* _TASK OBJECTIVE_: Return verbatim the lines of the listing below, covering the stretch from the line that contains "This screenshot has width=1153, height=783." through the end of the listing, both ends included.

* _RECORDS TO USE_:
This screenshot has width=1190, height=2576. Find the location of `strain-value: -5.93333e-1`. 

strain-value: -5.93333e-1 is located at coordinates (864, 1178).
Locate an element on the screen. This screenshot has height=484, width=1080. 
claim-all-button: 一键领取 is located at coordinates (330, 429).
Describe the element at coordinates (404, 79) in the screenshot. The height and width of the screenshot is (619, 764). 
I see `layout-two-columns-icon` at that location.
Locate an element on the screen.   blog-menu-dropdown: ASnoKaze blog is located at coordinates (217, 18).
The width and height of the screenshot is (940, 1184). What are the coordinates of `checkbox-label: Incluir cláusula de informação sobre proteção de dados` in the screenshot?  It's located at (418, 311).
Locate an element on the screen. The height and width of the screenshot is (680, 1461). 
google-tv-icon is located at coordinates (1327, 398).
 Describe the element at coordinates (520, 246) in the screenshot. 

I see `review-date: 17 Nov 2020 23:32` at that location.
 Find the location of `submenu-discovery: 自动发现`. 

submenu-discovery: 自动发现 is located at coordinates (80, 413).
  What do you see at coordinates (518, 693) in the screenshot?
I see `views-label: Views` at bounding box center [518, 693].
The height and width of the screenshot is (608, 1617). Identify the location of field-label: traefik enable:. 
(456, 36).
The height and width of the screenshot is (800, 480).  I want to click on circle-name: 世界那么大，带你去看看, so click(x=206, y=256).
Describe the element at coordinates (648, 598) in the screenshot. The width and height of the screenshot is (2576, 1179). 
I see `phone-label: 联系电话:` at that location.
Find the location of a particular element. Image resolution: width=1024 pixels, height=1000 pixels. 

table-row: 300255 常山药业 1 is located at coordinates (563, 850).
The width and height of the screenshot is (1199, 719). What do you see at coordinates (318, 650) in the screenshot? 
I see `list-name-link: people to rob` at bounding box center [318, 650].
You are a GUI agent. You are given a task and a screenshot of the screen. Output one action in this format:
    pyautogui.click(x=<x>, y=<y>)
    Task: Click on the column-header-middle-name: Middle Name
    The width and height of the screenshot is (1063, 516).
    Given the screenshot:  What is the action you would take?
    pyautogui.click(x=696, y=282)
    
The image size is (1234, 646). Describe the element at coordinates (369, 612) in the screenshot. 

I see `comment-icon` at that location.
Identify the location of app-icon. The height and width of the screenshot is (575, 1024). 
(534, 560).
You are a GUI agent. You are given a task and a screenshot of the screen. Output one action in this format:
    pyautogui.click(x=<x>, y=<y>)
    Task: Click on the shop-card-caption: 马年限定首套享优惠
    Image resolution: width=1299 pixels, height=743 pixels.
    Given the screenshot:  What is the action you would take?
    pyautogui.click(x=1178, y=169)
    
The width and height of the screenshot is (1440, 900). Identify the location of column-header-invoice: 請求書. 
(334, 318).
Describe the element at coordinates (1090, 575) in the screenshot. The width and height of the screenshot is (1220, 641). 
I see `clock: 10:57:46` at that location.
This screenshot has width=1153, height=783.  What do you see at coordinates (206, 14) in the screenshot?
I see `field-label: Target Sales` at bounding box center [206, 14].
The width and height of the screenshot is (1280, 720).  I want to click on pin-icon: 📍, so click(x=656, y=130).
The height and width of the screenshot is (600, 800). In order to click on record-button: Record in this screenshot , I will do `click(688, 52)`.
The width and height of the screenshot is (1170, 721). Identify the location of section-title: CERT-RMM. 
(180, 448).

* _ANSWER AREA_:
This screenshot has width=1153, height=783.  What do you see at coordinates (206, 14) in the screenshot?
I see `field-label: Target Sales` at bounding box center [206, 14].
The width and height of the screenshot is (1280, 720).  I want to click on pin-icon: 📍, so click(x=656, y=130).
The height and width of the screenshot is (600, 800). In order to click on record-button: Record in this screenshot , I will do `click(688, 52)`.
The width and height of the screenshot is (1170, 721). Identify the location of section-title: CERT-RMM. 
(180, 448).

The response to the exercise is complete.